DATA SUPPLIED:

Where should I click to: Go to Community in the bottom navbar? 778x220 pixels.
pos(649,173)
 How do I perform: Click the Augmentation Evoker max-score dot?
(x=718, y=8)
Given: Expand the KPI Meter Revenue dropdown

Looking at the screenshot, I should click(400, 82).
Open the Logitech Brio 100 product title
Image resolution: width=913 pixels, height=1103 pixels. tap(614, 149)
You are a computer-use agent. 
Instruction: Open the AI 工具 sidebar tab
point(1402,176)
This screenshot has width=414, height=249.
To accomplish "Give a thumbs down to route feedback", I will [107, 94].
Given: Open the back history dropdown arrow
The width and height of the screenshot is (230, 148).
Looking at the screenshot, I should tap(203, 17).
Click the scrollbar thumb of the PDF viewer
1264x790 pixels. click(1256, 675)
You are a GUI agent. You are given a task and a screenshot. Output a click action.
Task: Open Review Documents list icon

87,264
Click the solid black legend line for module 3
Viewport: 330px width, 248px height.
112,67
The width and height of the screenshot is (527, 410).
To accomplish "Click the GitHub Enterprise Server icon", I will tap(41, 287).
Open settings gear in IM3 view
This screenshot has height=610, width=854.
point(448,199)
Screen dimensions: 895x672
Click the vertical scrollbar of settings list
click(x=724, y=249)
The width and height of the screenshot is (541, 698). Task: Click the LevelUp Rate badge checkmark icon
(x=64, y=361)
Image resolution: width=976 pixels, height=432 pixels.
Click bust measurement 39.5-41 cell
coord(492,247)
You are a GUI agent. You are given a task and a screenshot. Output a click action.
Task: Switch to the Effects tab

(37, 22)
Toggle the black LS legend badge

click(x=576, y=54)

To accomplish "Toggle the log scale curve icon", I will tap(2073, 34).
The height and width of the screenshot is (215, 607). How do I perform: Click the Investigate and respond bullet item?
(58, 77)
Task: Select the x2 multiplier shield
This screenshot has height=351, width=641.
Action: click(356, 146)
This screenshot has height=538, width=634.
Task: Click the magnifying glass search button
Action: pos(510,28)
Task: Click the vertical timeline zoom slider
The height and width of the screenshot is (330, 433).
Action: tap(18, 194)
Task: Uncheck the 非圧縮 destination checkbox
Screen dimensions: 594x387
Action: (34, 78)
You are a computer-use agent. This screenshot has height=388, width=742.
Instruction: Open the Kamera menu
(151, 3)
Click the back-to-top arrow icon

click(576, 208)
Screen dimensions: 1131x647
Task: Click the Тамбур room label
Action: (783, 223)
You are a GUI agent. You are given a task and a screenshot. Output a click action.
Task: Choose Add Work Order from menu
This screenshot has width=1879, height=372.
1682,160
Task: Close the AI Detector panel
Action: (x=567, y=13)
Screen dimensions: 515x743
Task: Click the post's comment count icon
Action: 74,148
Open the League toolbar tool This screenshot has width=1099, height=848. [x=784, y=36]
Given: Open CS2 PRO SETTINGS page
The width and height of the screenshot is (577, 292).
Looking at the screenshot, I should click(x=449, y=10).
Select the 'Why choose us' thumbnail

EXERCISE GOAL: Take the line containing "Task: Switch to the Effects tab" and each line after it up to the last line of the listing, and print them exactly.

THE COMPLETED TASK:
Task: Switch to the Effects tab

(37, 22)
Toggle the black LS legend badge

click(x=576, y=54)

To accomplish "Toggle the log scale curve icon", I will tap(2073, 34).
The height and width of the screenshot is (215, 607). How do I perform: Click the Investigate and respond bullet item?
(58, 77)
Task: Select the x2 multiplier shield
This screenshot has height=351, width=641.
Action: click(356, 146)
This screenshot has height=538, width=634.
Task: Click the magnifying glass search button
Action: pos(510,28)
Task: Click the vertical timeline zoom slider
The height and width of the screenshot is (330, 433).
Action: tap(18, 194)
Task: Uncheck the 非圧縮 destination checkbox
Screen dimensions: 594x387
Action: (34, 78)
You are a computer-use agent. This screenshot has height=388, width=742.
Instruction: Open the Kamera menu
(151, 3)
Click the back-to-top arrow icon

click(576, 208)
Screen dimensions: 1131x647
Task: Click the Тамбур room label
Action: (783, 223)
You are a GUI agent. You are given a task and a screenshot. Output a click action.
Task: Choose Add Work Order from menu
This screenshot has width=1879, height=372.
1682,160
Task: Close the AI Detector panel
Action: (x=567, y=13)
Screen dimensions: 515x743
Task: Click the post's comment count icon
Action: 74,148
Open the League toolbar tool This screenshot has width=1099, height=848. [x=784, y=36]
Given: Open CS2 PRO SETTINGS page
The width and height of the screenshot is (577, 292).
Looking at the screenshot, I should click(x=449, y=10).
Select the 'Why choose us' thumbnail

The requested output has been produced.